Difinubun mengatakan, dari sejumlah kasus ini dampaknya menghambat pembangunan di Buru, padahal para pejabat daerah sebelum mereka mengusungkan diri mereka sebagai pimpinan daerah mereka beberapa tahun silam mereka menyuarakan sejumlah pembangunan di buru akan di prioritaskan demi kesejahteraan dan kelancara perekonomian bagi masyarakat buru, namun yang terjadi sejumlah pembangunan yang berjalan dimanfaatkan untuk kepentingan keluarga dan kelompok, sementara masyarakat dari mulainya kabupaten buru dimekarkan hingga sekarang fasilitas transportasi darat dan lautpun belum terbangun sampai sekarang, kondisi inilah yang menjadi korupsi kecil-kecilan di buru, “olehnya saya meminta untuk KPK turun ke kabupaten buru dan periksa sejumlah pejabat-pejabat di buru yang nakal yang salah menggunakan uang negara”.
Diuraikannya, celah untuk melakukan korupsi di daerah memang lebar dan cenderung meningkat. Padahal, sepanjang tahun 2004-2009 KPK sudah menuntut 19 bupati/wali kota dari Sabang hingga Merauke karena kasus korupsi. Data itu belum termasuk para wakil pimpinan daerah dan pejabat eselon di bawahnya.

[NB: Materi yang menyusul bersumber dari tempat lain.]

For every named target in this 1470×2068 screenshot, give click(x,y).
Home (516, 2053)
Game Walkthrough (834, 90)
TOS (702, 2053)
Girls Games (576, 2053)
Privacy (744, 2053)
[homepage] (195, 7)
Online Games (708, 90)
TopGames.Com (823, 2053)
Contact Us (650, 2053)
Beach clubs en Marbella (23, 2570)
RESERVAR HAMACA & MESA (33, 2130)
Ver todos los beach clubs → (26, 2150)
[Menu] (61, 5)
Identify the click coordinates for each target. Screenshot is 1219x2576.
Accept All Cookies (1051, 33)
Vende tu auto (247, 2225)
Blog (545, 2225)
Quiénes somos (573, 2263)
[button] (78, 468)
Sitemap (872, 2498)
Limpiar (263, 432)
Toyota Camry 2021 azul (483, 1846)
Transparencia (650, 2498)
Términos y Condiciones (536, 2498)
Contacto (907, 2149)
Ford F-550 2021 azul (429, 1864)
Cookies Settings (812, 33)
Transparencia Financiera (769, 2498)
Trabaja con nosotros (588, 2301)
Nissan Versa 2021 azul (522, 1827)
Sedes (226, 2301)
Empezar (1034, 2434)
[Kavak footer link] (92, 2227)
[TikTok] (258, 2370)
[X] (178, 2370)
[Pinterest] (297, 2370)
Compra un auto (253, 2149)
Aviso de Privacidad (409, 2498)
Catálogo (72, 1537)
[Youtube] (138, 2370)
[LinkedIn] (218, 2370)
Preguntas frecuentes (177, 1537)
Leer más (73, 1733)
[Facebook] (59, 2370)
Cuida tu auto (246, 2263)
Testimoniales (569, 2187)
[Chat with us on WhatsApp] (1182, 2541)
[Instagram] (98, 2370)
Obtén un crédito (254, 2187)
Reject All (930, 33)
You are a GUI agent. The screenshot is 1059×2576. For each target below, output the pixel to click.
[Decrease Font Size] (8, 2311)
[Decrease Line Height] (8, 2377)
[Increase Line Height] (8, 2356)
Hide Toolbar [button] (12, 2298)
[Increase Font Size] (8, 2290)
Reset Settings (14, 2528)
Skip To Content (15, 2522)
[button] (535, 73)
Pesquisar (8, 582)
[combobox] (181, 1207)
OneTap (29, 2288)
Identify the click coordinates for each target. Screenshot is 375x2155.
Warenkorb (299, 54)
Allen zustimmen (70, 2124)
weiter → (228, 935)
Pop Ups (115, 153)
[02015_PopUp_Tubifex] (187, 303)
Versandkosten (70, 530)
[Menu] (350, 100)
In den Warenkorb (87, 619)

Beberapa modus yang biasa dipakai dalam korupsi di daerah, menurut Difinubun, adalah penyelewengan Anggaran Pendapatan dan Belanja Daerah serta dana alokasi umum, penggelembungan dana dalam pengadaan barang dan jasa, pembuatan proyek-proyek fiktif, alih status prasarana sosial dan areal hutan, hingga penerimaan gratifikasi serta upah pungut.
Saya mengutip sebuah ceramah dari Profesor Tjipta Lesmana salah satu Guru Besar Komunikasi Politik Universitas Pelita Harapan (UPH) Jakarta, saat memberikan ceramah di depan sejumlah pimpinan Satuan Kerja Perangkat Daerah (SKPD) di jajaran Pemerintah Kota (Pemkot) Ambon, di Balai Kota Ambon, pada Senin (18/4) lalu.
Lesmana mengatakan, sesuai dengan data dari Komisi Pemberantas Korupsi (KPK) ditemukan sekitar 70 persen gubernur/bupati dan walikota di Indonesia terlibat korupsi, "Temukan KPK ada sekitar 70 persen itu bupati/walikota/gubernur korupsi, data KPK sudah 16 gubernur di Indonesia yang kemudian dipenjara, bayangkan saja kalau ada cerita," katanya.
Di tengah-tengah kondisi yang demikian, menurut Lesmana, maka sulit sekali memilih pemimpin, karena demokrasi Indonesia saat ini sementara sakit dan sesungguh rakyat Indonesia belum siap melaksanakan demokrasi, "Pilkada di mana-mana selalu ribut, bahkan bangsa ini masih compang-camping, pendidikannya masih rendah, Pilkada masih penuh penekanan, main duit, demokrasi macam apa ini," ungkapnya.